Abstract-Direction of Arrival Estimation for Nanoscale Sensor Networks

Shree M. Prasad, Trilochan Panigrahi, Mahbub Hassan

https://arxiv.org/abs/1807.04435

Nanoscale wireless sensor networks (NWSNs) could be within reach soon using graphene-based antennas, which resonate in 0.1-10 terahertz band. To conserve the limited energy available at nanoscale, it is expected that NWSNs will communicate using extremely short pulses on the order of femtoseconds. Accurate estimation of direction of arrival (DOA) for such terahertz pulses will help realize many useful applications for NWSNs. In this paper, using the well-known MUltiple SIgnal Classification (MUSIC) algorithm, we study DOA estimation for NWSNs for different energy levels, distances, pulse shapes, and frequencies. Our analyses reveal that the best DOA estimation is achieved with the first order Gaussian pulses, which emit their peak energy at 6 THz. Based on Monte Carlo simulations, we demonstrate that MUSIC algorithm is capable of estimating DOA with root mean square error less than one degree from a distance of around 6 meter for pulse energy as little as 1 atto Joule.

Abstract-Massive MIMO Performance Comparison of Beamforming and Multiplexing in the Terahertz Band

Sayed Amir Hoseini, Ding Ming, Mahbub Hassan

https://arxiv.org/abs/1710.09031

(Submitted on 25 Oct 2017)

In this paper, we compare the performance of two main MIMO techniques, beamforming and multiplexing, in the Terahertz (THz) band. The main problem with the THz band is its huge propagation loss, which is caused by the tremendous signal attenuation due to molecule absorption of the electro-magnetic wave. To overcome the path loss issue, massive MIMO has been suggested to be employed in the network and is expected to provide Tbps for a distance within a few meters.

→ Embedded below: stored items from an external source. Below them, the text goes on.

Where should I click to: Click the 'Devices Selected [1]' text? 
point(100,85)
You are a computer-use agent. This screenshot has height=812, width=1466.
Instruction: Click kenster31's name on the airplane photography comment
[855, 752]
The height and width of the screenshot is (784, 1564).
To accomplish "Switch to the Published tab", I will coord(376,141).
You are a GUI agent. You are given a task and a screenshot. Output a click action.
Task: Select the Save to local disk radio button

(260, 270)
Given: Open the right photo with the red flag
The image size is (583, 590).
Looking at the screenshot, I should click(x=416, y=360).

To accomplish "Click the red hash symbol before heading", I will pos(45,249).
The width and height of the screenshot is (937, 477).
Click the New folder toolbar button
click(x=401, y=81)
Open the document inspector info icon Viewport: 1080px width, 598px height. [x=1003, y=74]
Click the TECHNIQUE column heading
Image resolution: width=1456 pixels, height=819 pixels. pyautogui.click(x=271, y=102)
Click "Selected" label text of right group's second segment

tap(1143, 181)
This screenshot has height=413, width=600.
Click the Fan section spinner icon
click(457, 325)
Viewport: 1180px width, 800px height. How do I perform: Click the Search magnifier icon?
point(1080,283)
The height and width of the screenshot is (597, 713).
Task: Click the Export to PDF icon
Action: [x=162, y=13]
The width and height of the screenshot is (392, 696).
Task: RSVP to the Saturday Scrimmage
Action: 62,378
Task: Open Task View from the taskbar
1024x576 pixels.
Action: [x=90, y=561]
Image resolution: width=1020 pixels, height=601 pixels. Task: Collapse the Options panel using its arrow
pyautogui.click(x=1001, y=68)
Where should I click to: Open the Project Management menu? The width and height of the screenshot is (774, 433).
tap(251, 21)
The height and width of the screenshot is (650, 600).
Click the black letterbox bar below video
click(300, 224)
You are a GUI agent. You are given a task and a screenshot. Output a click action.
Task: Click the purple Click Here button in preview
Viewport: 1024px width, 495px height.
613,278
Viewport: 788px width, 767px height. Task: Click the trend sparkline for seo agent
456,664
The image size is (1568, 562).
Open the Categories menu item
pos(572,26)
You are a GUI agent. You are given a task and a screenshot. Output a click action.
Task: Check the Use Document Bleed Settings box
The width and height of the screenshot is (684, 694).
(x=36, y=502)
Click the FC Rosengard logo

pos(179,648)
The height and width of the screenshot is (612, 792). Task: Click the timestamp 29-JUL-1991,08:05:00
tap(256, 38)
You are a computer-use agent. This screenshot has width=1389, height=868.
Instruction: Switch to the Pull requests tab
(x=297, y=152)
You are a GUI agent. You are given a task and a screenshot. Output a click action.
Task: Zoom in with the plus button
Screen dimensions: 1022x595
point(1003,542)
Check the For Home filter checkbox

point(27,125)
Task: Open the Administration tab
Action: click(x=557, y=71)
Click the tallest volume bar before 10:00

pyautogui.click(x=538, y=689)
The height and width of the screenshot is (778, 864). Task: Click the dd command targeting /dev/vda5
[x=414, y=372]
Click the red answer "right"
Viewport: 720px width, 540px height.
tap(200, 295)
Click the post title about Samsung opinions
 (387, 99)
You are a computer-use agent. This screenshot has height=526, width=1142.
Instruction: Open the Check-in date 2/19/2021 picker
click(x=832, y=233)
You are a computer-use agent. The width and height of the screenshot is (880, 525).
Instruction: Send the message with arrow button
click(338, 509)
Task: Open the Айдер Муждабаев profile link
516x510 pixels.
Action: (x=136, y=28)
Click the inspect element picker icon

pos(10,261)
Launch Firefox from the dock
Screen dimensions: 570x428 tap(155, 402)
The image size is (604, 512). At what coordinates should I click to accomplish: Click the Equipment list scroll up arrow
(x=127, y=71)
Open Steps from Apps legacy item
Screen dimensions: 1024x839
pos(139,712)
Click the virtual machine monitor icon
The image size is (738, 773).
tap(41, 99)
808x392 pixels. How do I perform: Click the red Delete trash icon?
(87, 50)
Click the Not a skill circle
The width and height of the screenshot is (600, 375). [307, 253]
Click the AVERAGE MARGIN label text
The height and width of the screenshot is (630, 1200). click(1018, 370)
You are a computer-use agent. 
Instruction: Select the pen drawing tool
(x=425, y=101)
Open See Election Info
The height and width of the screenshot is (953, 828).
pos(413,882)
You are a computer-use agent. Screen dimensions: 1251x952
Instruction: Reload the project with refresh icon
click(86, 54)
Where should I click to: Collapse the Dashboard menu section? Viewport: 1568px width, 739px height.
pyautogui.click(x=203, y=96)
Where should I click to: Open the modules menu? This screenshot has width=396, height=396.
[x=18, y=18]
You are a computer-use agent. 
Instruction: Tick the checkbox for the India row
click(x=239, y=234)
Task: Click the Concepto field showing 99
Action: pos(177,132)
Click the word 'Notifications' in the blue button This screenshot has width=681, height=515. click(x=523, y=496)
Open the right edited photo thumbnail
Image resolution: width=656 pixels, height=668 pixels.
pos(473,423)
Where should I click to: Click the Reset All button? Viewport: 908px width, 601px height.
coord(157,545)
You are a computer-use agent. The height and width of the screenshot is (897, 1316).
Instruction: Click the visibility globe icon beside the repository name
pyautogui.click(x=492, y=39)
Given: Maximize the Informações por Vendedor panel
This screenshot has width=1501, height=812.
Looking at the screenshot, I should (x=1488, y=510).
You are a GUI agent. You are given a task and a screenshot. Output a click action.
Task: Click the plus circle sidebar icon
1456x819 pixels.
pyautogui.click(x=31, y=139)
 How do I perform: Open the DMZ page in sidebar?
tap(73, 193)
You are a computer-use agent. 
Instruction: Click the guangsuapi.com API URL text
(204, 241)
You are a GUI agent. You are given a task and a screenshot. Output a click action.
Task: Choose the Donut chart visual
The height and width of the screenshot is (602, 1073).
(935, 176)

In this context, beamforming is studied recently as the main technique to take advantage of MIMO in THz and overcome the very high path loss with the assumption that the THz communication channel is Line-of-Sight (LoS) and there are not significant multipath rays. On the other hand, recent studies also showed that the well-known absorbed energy by molecules can be re-radiated immediately in the same frequency. Such re-radiated signal is correlated with the main signal and can provide rich scattering paths for the communication channel. This means that a significant MIMO multiplexing gain can be achieved even in a LoS scenario for the THz band. Our simulation results reveal a surprising observation that the MIMO multiplexing could be a better choice than the MIMO beamforming under certain conditions in THz communications.